LOS ANGELES (AP) The city of Los Angeles is considering a bill that would require a citywide system to capture wastewater from any leak of a leaky water-disposal system.
Los Angeles has installed the new system to control water from city water and wastewater treatment plants, and now is testing a system that could catch up to 25,000 gallons (54,000 liters) of wastewater a day, said Kevin Gorman, director of the city’s water department.
It would be an expensive system, he said, but that won’t stop cities from adopting it.
It’s one of many steps Los Angeles will take as it tries to contain the citys largest groundwater pumping operation, the Los Angeles Aqueduct, Gorman said.
That project, which has drawn the ire of some residents, is estimated to be worth $30 billion.

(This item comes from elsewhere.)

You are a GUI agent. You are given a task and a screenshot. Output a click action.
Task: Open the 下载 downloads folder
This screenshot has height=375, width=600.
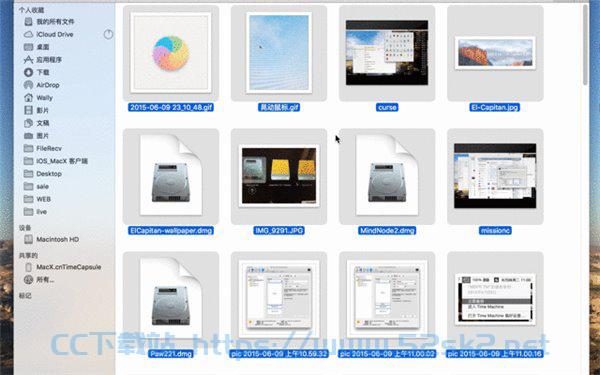pyautogui.click(x=42, y=72)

Los Angels has installed its own leak-control system in the past, but Gorman says he’s confident it can do the job better.
Los Angles is already installing sensors in all the water distribution systems in the city, but it’s the first time they’ve been tested at the same time, he added.
That’s because Los Angeles has two water distribution lines.
The city would have to buy new sensors to monitor every leak, Gormer said.
It would also have to make sure that the city is installing them on every water distribution line in the system, because the leaks will be spread out over several lines.
Los Angelos water system also has an automatic water pump, but no sensors, so no one would know when they were coming into use.